═════ Entries shown
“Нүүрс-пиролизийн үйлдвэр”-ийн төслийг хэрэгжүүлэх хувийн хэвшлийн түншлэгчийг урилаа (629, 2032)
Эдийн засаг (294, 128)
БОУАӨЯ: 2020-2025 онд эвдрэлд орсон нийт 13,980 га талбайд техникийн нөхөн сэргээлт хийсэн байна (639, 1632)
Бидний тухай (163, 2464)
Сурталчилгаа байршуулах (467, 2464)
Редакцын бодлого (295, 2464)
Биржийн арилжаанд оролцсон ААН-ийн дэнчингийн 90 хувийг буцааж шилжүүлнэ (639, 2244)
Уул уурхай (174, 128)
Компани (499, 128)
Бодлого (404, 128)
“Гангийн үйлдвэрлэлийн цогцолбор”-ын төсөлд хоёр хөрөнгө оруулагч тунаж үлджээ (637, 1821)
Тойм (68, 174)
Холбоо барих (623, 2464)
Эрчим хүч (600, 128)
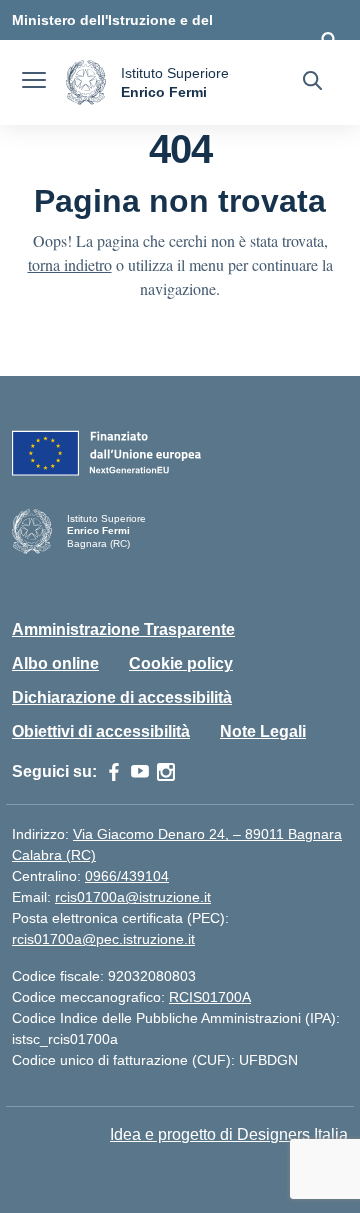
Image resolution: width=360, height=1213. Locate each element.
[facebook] (114, 772)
══════════
Task directions —
Each line of the data above should be reproduced without alteration, and no picture should appear in the copy.

Solution for this task —
“Нүүрс-пиролизийн үйлдвэр”-ийн төслийг хэрэгжүүлэх хувийн хэвшлийн түншлэгчийг урилаа (629, 2032)
Эдийн засаг (294, 128)
БОУАӨЯ: 2020-2025 онд эвдрэлд орсон нийт 13,980 га талбайд техникийн нөхөн сэргээлт хийсэн байна (639, 1632)
Бидний тухай (163, 2464)
Сурталчилгаа байршуулах (467, 2464)
Редакцын бодлого (295, 2464)
Биржийн арилжаанд оролцсон ААН-ийн дэнчингийн 90 хувийг буцааж шилжүүлнэ (639, 2244)
Уул уурхай (174, 128)
Компани (499, 128)
Бодлого (404, 128)
“Гангийн үйлдвэрлэлийн цогцолбор”-ын төсөлд хоёр хөрөнгө оруулагч тунаж үлджээ (637, 1821)
Тойм (68, 174)
Холбоо барих (623, 2464)
Эрчим хүч (600, 128)
Image resolution: width=360, height=1213. Locate each element.
[facebook] (114, 772)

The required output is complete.